Where you see a dirt stretch with hills and ditches, I see the field that is carefully rotated between crops each season. I see the places where the combine quit and my father cussed it (because the rain was coming and the crops needed out). I see the spot I got my first deer and the smile my father had each year when we would hunt together.
That driveway is where I learned to ride a bike, got pulled around in a wagon by my siblings, and had lots of crash and burns. Memories of sledding behind the tractor or on a car roof, hayrides in the fall, summer nights in the pool, bonfires behind the shed and more lessons learned than I probably even realize happened within this small place.
I know not everyone is blessed to be proud of home like I am, but it's so much more than my home. It's a place I've cried, loved, sang, laughed, and grown so much. It's where my family has always felt whole.
Family expands over the hills and gravel roads. But not everyone understands this. They see agriculture communities as enemies. As useless. As a place to not care about.
But where an outsider sees an unpaved road, leading to nothing, we see the roads we learned to drive on. Where the four wheelers and rangers were pushed to limits. The paths off the road we took when a week of rain had created a whole new adventure to be had.

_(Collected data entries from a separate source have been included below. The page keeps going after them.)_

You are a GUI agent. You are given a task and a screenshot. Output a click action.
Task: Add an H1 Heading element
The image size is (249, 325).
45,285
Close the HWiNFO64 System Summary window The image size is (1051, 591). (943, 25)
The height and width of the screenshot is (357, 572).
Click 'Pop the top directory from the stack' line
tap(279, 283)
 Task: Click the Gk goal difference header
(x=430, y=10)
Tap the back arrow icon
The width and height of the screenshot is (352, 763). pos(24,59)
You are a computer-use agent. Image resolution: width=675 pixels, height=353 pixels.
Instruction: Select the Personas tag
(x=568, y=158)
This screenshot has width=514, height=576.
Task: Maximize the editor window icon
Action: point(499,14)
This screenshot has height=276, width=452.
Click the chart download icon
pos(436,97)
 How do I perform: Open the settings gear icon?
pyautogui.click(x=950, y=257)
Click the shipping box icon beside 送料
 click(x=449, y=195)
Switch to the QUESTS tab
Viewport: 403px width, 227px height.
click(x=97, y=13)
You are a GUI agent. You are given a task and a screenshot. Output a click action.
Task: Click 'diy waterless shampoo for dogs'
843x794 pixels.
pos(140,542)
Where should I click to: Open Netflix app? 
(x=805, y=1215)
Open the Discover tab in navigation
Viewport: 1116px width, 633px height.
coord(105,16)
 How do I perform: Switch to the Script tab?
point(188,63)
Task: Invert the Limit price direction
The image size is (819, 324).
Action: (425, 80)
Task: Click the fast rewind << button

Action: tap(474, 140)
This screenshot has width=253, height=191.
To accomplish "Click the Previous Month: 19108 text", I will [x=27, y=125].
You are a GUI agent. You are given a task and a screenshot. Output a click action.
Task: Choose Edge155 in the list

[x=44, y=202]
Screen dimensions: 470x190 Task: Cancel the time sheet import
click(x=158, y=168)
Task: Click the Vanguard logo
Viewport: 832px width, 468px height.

Small town, small school, big dreams, and big hearts. We call each other family because in the hottest summers, coldest winters and wettest springs we take care of each other. When tragedy hits one family it hits the whole community.
We watch as the farm beside us struggles to stay above and assist in every possible way. But in today's world, the farmer's aren't on top anymore. They give blood, sweat, and more tears than is known for the land and for their homes. Just for them to eventually be swept from under them.
It may just be in a flyover state, drive-by town, but that piece of dirt in the middle of nowhere is the best place on earth.